Jedd's Computer (Science) Forays: 2012

Wednesday, November 14, 2012

In Good Company

Regarding my last post, I'm glad to see I'm in good company in feeling that object-oriented programming is not the be-all, end-all to software design (nor is it always a good design). Now if only I could get my school's Software Engineering department to agree...

I should also note, I have a lot more to my opinion than what I crudely wrote in my last post. I just don't feel particularly motivated to expand upon them because religion is religion is religion and I doubt anyone reading this (if there is anyone reading this) will alter their views based on what I have to say.

Thursday, October 18, 2012

On the Harm of Object-Oriented Programming

This is an excerpt of an essay that I wrote for a class, prompted by Dijkstra's famous goto letter. I must admit that it was written in a very "stream-of-conscious" type of way, so it may not be elegant writing, but I think it's worth putting down anyways.

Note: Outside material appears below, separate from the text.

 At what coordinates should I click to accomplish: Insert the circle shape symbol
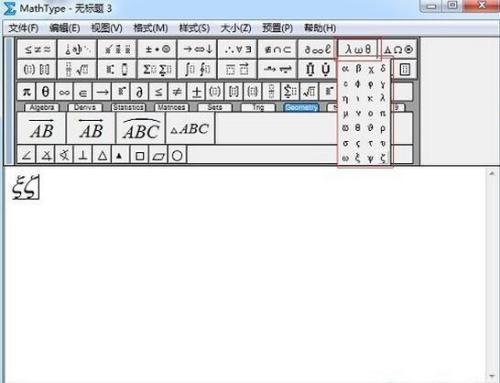tap(177, 155)
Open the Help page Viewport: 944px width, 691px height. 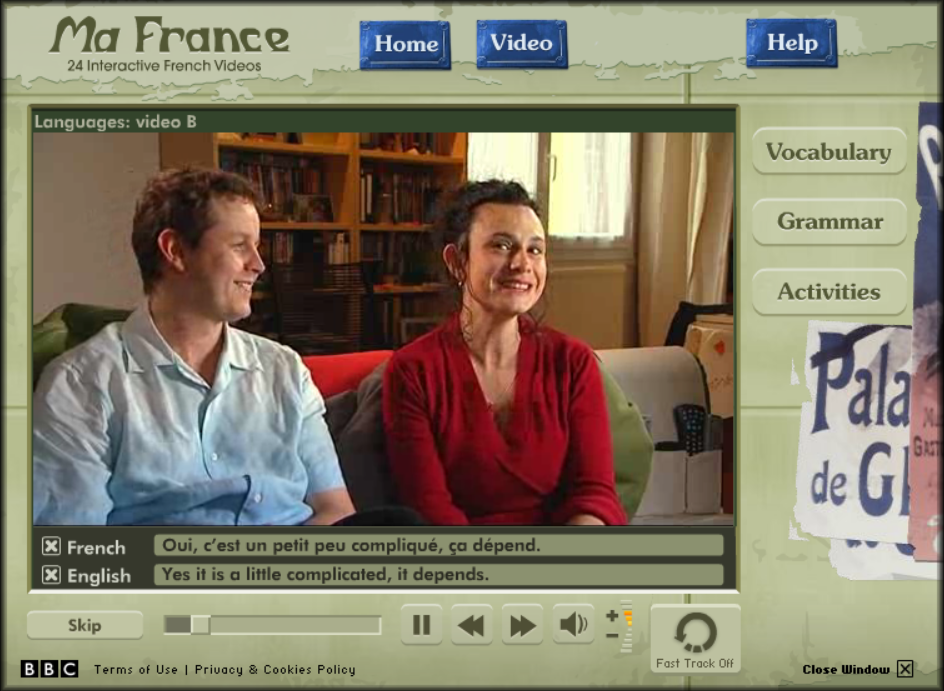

I believe today that the reach of computer science (which I should probably refer to as software engineering as the discussions of goto is more a practical than a theoretical) is sufficiently widespread that is has divided the industries of programming so much that it is not useful or plausible to talk of a single language feature or programming practice being useful or harmful. What is useful for a web application could be considered harmful for an embedded software application, and vice-versa. So I would limit my response to the area that I most familiar: desktop application development.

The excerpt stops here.